En el campo político y electoral, en forma maliciosa, creamos el esperpento de la campaña anticipada, el cual, política y jurídicamente, es un verdadero animal, sin pies ni cabeza, pero con cola grande. Políticamente es un absurdo porque, en solo tres meses de campaña, como maliciosamente lo establece la Ley Electoral y de Partidos Políticos, es imposible que los candidatos puedan darse a conocer. Para que un candidato presidencial sea conocido en todo el país, se necesitan años de trabajo y comunicación. Es deseable, y democráticamente necesario, que los ciudadanos conozcan bien a sus candidatos, para no votar luego a ciegas. Así ocurre en todas las democracias liberales del mundo. En Estados Unidos, el expresidente Donald Trump ya anunció que pretende correr en los próximos comicios electorales de su país y ya está haciendo una campaña, de momento, aún a medio vapor.
Más grave aún es el aspecto jurídico. La Constitución establece cuáles son los impedimentos para ser presidente, a la vez que ampara a todo ciudadano para que libremente pueda decir que quiere ser candidato presidencial y que públicamente se exhiba como tal. La jitanjáfora política de la campaña anticipada hace que nuestra democracia sea limitada, porque no existe la plena libertad electoral, garantizada por la Constitución Política.
Afortunadamente, el representante legal de Acción 157, licenciado Acisclo Valladares Molina, ha presentado una acción de inconstitucionalidad parcial a la Ley Electoral y de Partidos Políticos, para dar por tierra las restricciones impuestas bajo el paraguas de la campaña anticipada. En conferencia de prensa, Valladares refirió que anteriormente, para que no participaran, se asesinaba a los candidatos presidenciales. Estos fueron los casos de Francisco Javier Arana, Manuel Colom Argueta, Alberto Fuentes Mohr, Danilo Barillas o Jorge Carpio. Dicho cínicamente, ahora, en Nicaragua los gobernantes han dado un paso adelante, porque a los candidatos no los matan, sino que los persiguen y encarcelan, para evitar su participación electoral. En Guatemala, ahora ya no los matan, no los persiguen, no los encarcelan, sino que limitan su participación, en lo que Valladares llamó un fraude de ley porque, sin decirlo, una ley inferior, de hecho, reforma la Constitución.
El representante de Acción 157 señaló que la Constitución Política establece cuáles son los impedimentos para ser candidato presidencial, entre otros, la edad, no haber sido anteriormente presidente, no haber dirigido o sido beneficiario de un golpe de Estado, no ser ministro de un culto, no ser magistrado del Tribunal Supremo Electoral (TSE), etc. Una ley menor y su reglamento no pueden añadir impedimentos que no contempla la Constitución Política del país, como el de campaña anticipada, creado por el Congreso en 2016. Todo lo que restringe derechos constitucionales es nulo ipso jure, según lo prevé la propia Constitución.

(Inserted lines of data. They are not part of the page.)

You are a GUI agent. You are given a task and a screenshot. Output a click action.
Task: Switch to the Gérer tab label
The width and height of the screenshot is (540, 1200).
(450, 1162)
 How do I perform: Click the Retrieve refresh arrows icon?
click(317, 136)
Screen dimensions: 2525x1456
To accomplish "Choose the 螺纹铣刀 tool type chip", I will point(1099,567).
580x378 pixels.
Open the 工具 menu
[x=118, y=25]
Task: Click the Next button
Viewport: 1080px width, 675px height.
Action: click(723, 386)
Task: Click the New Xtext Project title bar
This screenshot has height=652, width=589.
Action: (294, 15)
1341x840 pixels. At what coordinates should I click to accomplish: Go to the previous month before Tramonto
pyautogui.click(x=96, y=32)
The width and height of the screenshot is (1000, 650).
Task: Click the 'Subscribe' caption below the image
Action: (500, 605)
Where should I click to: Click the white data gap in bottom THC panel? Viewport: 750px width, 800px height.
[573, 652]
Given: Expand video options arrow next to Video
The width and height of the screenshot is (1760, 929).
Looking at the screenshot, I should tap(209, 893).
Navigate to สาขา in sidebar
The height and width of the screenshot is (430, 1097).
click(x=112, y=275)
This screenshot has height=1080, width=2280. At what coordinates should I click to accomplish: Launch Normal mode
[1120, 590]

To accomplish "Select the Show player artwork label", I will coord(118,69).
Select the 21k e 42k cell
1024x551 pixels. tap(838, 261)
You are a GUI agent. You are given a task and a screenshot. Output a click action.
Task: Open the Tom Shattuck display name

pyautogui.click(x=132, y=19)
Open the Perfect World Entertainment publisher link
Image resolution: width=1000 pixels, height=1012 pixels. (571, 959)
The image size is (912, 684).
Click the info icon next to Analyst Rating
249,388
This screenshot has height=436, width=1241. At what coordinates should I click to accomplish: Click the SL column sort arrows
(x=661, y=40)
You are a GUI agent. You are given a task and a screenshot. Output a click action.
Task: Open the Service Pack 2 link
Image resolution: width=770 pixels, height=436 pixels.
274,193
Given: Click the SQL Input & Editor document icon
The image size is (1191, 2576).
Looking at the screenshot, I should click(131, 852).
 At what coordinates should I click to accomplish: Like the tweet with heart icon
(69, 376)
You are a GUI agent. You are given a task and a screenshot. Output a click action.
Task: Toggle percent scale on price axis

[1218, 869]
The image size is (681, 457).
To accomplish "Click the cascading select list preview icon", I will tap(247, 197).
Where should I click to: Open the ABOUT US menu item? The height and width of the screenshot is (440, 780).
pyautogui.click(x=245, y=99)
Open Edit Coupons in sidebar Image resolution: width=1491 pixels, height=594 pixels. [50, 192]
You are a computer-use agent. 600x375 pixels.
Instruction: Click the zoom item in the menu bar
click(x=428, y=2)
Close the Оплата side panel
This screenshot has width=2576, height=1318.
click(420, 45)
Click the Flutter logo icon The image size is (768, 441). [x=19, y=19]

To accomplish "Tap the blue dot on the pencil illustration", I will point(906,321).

Todo este enredo que hemos fabricado lleva a situaciones demenciales y antitéticas, como es el caso de que el TSE autoriza la propaganda de afiliación a los partidos, pero no les permite a esas instituciones y a sus candidatos y dirigentes decir qué proponen y qué piensan ante las distintas coyunturas del país. En estas condiciones, ¿cómo puede un ciudadano afiliarse a un partido? ¿Hay que afiliarse a ciegas? A ojos vista, hay gato encerrado.
En la actualidad, a supuestos candidatos presidenciales, que han externado sus opiniones, les podría costar la participación electoral. Entre otros, estos son los casos de Roberto Arzú, Thelma Cabrera, Edmond Mulet, Zury Ríos o Sandra Torres. Todo queda sujeto al malabarismo antidemocrático que realice el TSE.
Hoy hemos llegado al punto en el que votamos, pero no elegimos. Ahora tenemos no una fiesta, sino solo zarabanda electoral. Ahora, la Corte de Constitucionalidad (CC) tiene en sus manos hacer la corrección histórica, para una verdadera apertura electoral, política y democrática. En concreto, declarar la inconstitucionalidad del artículo 94 bis de la Ley Electoral y de Partidos Políticos, y su desarrollo reglamentario. Aún estamos en tiempo.
Lo que todos los demócratas de este país queremos es que se vayan al diablo todas las inconstitucionales trabas electorales, que no permiten la libre participación política y que restringen y limitan nuestra democracia liberal.
Acción 157 es una asociación con fines políticos, cuyo objeto principal es una reforma constitucional del artículo 157, para ampliar el número de distritos electorales, permitiendo un mejor conocimiento de los electores de los candidatos a diputado de su distrito y de la actuación de estos en el Congreso de la República. Urge oxigenar nuestra democracia y nuestros procesos electorales. De lo contrario, estaremos abocados a la implosión del sistema.